▶ [What you have to do]: Find the line with "Task: Open the link icon in top bar" in the entries below, then reproduce it and every line after it down to and including the line with "This screenshot has height=460, width=818.", exactly.

▶ [Items listed in a dataset]:
§ §

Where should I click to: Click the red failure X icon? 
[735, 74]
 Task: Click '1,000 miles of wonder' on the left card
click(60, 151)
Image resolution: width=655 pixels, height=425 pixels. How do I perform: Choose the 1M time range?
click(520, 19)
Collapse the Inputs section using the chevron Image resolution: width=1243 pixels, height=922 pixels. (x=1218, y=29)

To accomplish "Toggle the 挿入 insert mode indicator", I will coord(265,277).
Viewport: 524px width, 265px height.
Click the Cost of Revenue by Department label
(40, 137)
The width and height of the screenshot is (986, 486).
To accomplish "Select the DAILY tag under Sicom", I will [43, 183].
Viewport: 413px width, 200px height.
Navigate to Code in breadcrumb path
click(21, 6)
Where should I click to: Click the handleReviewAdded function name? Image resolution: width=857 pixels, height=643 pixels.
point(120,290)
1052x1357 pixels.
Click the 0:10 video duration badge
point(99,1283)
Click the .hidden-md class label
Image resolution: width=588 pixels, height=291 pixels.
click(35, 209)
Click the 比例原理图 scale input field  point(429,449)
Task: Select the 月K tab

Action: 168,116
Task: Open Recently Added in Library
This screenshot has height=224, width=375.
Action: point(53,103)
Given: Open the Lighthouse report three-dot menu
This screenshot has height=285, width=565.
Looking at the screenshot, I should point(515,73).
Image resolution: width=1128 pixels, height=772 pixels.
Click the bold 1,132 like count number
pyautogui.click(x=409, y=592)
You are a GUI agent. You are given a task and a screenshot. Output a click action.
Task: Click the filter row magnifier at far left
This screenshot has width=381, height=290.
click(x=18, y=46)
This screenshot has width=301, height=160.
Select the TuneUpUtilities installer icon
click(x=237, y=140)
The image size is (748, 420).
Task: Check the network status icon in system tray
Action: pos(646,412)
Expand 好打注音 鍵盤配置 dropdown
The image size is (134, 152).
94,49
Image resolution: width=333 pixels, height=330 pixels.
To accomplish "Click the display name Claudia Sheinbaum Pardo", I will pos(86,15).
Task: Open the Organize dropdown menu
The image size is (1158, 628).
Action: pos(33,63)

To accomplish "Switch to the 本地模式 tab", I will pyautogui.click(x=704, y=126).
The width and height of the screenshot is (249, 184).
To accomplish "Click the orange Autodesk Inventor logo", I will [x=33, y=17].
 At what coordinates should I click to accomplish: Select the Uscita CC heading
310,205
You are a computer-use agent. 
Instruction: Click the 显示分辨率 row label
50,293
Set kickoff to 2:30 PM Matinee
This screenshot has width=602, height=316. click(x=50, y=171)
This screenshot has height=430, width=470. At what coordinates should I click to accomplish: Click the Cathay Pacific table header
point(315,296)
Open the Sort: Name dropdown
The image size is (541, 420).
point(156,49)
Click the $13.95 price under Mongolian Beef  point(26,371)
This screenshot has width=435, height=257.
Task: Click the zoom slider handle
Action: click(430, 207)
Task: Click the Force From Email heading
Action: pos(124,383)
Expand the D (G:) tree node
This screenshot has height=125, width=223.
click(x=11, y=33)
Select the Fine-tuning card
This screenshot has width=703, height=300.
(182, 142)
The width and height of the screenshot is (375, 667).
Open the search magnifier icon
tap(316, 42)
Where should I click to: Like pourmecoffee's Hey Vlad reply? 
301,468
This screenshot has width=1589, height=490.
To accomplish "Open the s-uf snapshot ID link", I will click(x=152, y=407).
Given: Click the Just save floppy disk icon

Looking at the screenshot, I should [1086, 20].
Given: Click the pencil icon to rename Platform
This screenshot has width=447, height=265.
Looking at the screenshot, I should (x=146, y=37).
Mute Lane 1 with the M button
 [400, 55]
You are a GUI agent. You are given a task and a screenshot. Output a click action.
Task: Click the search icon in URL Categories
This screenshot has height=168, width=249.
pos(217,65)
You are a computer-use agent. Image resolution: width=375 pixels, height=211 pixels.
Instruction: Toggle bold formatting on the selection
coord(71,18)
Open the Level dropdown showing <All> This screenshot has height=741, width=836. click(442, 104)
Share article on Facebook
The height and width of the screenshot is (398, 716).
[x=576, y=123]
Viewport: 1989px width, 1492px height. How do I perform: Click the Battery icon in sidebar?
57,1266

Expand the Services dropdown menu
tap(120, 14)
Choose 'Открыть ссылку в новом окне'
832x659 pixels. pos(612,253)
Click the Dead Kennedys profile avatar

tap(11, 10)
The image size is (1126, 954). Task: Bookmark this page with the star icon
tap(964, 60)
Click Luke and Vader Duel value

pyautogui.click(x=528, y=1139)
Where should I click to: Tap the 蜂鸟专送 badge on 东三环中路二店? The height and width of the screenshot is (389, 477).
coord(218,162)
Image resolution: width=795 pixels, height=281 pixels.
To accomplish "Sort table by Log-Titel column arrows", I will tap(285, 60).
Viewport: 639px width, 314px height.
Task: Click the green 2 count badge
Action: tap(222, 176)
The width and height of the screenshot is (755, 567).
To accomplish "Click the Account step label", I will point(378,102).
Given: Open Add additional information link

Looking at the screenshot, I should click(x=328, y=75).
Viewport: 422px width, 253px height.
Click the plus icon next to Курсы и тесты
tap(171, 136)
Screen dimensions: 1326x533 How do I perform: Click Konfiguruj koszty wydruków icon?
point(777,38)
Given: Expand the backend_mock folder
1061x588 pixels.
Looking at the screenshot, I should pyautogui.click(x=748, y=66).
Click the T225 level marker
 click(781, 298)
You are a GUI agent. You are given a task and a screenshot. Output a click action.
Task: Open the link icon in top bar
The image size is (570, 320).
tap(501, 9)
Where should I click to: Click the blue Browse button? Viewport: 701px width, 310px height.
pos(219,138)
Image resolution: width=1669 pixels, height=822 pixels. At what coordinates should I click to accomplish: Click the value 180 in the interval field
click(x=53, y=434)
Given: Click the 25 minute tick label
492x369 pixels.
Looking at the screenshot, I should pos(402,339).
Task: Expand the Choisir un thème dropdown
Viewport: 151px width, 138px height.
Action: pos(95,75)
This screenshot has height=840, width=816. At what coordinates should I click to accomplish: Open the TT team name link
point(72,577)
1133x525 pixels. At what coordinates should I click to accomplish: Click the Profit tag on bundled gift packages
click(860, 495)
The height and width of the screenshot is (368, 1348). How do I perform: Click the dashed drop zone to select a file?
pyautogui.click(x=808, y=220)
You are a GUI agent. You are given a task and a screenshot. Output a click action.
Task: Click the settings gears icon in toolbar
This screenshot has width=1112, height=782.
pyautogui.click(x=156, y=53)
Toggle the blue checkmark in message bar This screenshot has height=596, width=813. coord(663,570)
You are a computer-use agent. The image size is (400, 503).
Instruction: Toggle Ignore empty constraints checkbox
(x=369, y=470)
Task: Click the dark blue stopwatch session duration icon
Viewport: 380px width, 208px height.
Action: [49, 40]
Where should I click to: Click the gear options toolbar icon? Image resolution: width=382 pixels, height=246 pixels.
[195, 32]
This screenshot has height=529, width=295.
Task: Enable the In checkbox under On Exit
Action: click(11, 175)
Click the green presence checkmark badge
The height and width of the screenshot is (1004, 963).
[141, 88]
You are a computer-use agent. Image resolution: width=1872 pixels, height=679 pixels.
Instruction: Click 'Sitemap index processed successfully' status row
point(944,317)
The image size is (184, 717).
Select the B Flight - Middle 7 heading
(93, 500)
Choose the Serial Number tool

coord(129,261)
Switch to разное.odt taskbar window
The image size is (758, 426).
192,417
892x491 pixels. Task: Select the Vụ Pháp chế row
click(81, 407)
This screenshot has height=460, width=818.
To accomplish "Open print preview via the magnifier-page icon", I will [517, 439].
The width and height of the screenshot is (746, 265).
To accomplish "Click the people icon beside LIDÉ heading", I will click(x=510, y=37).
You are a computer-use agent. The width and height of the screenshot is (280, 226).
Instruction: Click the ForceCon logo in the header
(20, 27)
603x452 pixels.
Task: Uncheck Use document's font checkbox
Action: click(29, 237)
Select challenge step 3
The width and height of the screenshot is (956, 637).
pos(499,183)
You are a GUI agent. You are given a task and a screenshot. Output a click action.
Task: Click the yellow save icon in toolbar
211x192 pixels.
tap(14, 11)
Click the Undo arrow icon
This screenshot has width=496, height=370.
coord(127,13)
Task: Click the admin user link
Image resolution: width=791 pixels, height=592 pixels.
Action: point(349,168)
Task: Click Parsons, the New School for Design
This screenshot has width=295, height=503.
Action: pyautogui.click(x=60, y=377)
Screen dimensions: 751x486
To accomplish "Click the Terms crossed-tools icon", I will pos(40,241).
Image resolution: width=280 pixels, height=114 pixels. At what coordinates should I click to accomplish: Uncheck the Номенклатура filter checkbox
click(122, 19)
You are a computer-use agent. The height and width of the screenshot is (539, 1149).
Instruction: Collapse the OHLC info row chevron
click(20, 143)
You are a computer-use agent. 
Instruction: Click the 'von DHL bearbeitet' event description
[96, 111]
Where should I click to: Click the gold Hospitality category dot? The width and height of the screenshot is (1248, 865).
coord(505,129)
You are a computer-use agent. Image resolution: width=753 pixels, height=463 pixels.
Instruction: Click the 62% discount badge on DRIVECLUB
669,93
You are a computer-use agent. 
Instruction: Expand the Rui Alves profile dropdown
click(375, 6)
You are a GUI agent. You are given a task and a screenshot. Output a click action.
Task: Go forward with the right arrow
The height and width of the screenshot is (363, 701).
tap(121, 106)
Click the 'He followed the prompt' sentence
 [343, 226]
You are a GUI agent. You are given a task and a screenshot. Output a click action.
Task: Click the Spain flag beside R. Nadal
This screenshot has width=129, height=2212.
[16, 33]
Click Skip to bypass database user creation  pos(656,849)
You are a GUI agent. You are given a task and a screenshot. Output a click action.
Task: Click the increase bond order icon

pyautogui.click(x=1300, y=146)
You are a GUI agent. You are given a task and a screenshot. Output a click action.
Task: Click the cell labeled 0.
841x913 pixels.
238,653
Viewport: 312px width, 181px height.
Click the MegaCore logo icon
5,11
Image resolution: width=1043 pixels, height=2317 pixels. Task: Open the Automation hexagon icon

§ §

▶ [Written solution]:
Task: Open the link icon in top bar
The image size is (570, 320).
tap(501, 9)
Where should I click to: Click the blue Browse button? Viewport: 701px width, 310px height.
pos(219,138)
Image resolution: width=1669 pixels, height=822 pixels. At what coordinates should I click to accomplish: Click the value 180 in the interval field
click(x=53, y=434)
Given: Click the 25 minute tick label
492x369 pixels.
Looking at the screenshot, I should pos(402,339).
Task: Expand the Choisir un thème dropdown
Viewport: 151px width, 138px height.
Action: pos(95,75)
This screenshot has height=840, width=816. At what coordinates should I click to accomplish: Open the TT team name link
point(72,577)
1133x525 pixels. At what coordinates should I click to accomplish: Click the Profit tag on bundled gift packages
click(860, 495)
The height and width of the screenshot is (368, 1348). How do I perform: Click the dashed drop zone to select a file?
pyautogui.click(x=808, y=220)
You are a GUI agent. You are given a task and a screenshot. Output a click action.
Task: Click the settings gears icon in toolbar
This screenshot has width=1112, height=782.
pyautogui.click(x=156, y=53)
Toggle the blue checkmark in message bar This screenshot has height=596, width=813. coord(663,570)
You are a computer-use agent. The image size is (400, 503).
Instruction: Toggle Ignore empty constraints checkbox
(x=369, y=470)
Task: Click the dark blue stopwatch session duration icon
Viewport: 380px width, 208px height.
Action: [49, 40]
Where should I click to: Click the gear options toolbar icon? Image resolution: width=382 pixels, height=246 pixels.
[195, 32]
This screenshot has height=529, width=295.
Task: Enable the In checkbox under On Exit
Action: click(11, 175)
Click the green presence checkmark badge
The height and width of the screenshot is (1004, 963).
[141, 88]
You are a computer-use agent. Image resolution: width=1872 pixels, height=679 pixels.
Instruction: Click 'Sitemap index processed successfully' status row
point(944,317)
The image size is (184, 717).
Select the B Flight - Middle 7 heading
(93, 500)
Choose the Serial Number tool

coord(129,261)
Switch to разное.odt taskbar window
The image size is (758, 426).
192,417
892x491 pixels. Task: Select the Vụ Pháp chế row
click(81, 407)
This screenshot has height=460, width=818.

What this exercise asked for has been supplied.